Luis Rubio
In Milan Kundera’s novel The Book of Laughter and Forgetting, the protagonist Mirek tries to erase the memory of a distant incident with the same ruthless fervor with which Eastern European communist governments once deleted inconvenient politicians from photographs or constructed new realities out of easily sold myths, to populations deprived of alternative sources of information. Kundera recreates that surreal world to expose how public lies and the manipulation of daily life generate myths and beliefs that become just as distorted as official truths.

All governments attempt to build a narrative that explains and justifies their actions; there is nothing new or surprising in that. What is peculiar about Morena, the party in power today, is its tendency to see its role as if it were still situated in the mid–20th century—the era Kundera described. Kundera’s world (and that of the PRI back then) could exist because information was tightly controlled from above, and citizens knew only what official spokesmen conveyed. Attempting such a feat today, however, is far more difficult: daily events are known through multiple national and international sources, making it nearly impossible to sustain an official truth, especially when the government is constantly on the defensive rather than anticipating events.

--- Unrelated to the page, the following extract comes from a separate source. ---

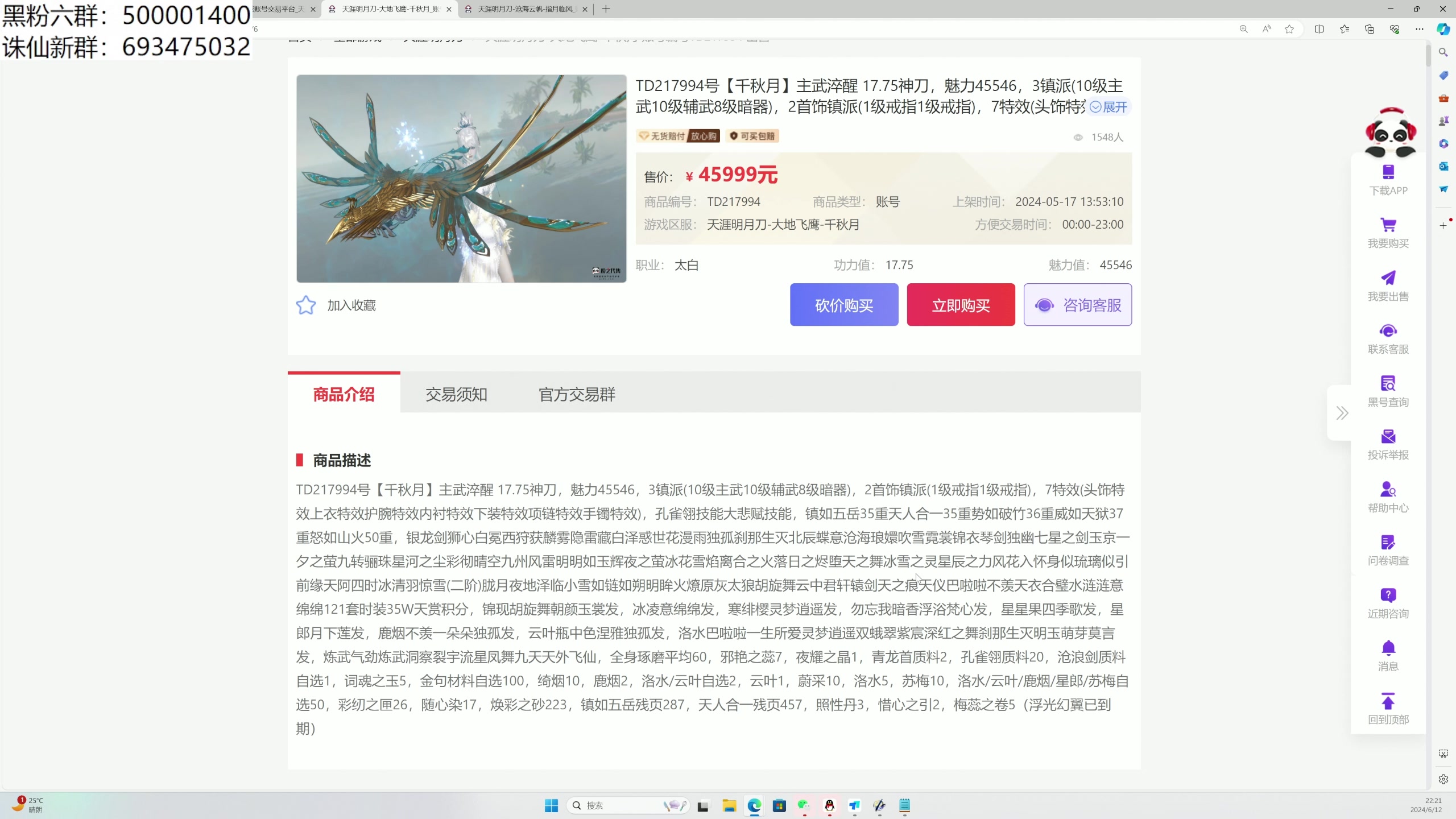Screen dimensions: 1456x819
Task: Open Copilot in the browser toolbar
Action: point(1443,29)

Morena has built both a political structure and a narrative aimed at reconciling the political repression—which it seeks to enshrine in the constitution—with its peculiar definition of democracy. This repression is visible in the way the government and its party have dismantled independent institutions that once offered citizens protection against abuses of authority (such as the weakening of the writ of amparo); corporate and union excesses (competition and telecommunications commissions); access to information (the INAI); and, most fundamentally, free elections and effective representation (INE and the Electoral Tribunal).

In consolidated democracies, governments must earn their legitimacy every single day: a government can enjoy high popularity ratings and still lose the next election, as George H. W. Bush did in 1992. For Morena, legitimacy flows exclusively from the day it won power. Everything else is irrelevant—which explains why it sees no need to cultivate broad public support, or even to recognize that dissent might exist. Recall that in the recent election for the new judiciary, Morena argued that the 12% who turned out at the polls represented an overwhelming majority. In comparison, the 88% who abstained were dismissed as a “fascist minority.”

Liberal democracy rests on the principle that government must answer to its citizens through representative mechanisms (varying from country to country). The citizen is at the center, and their rights constrain the abuse of authority, with specific institutional safeguards in place. For Morena, this definition is absurd and irrelevant: what matters are the original votes that gave it the right to govern for its loyal base, with no obligation to be accountable to society at large. Hence, its conception of democracy is literal rather than liberal.

The problem for Morena—and for Mexico—is that reconciling political repression with democracy not only means disregarding those outside the movement but also sacrificing development opportunities in favor of securing permanent control of the state apparatus. One cannot claim to be a democracy while simultaneously dismantling the mechanisms that guarantee free expression and protection for citizens.

Mexico is, of course, not the only society under siege (one need only look north), but the weakness of the few independent institutions that remain makes the slide toward dictatorship particularly swift. As that process advances, it becomes ever harder—if not impossible—to reconcile the idea of democracy with the government that actually exists.

All of this leads to a crucial question: how sustainable is a regime that increasingly centralizes power yet fails to resolve basic security issues such as extortion, cannot overcome its staggering propensity for corruption, and produces too little growth to sustain even its own budgetary priorities? Added to this is the pressure from the north, where organized crime in Mexico is now viewed as a matter of national security. The real question becomes one of survival for a government that does not even seem interested in forging a coherent identity of its own.

As Cantinflas once said: “Our government is neither very bad, nor very good, but quite the opposite.”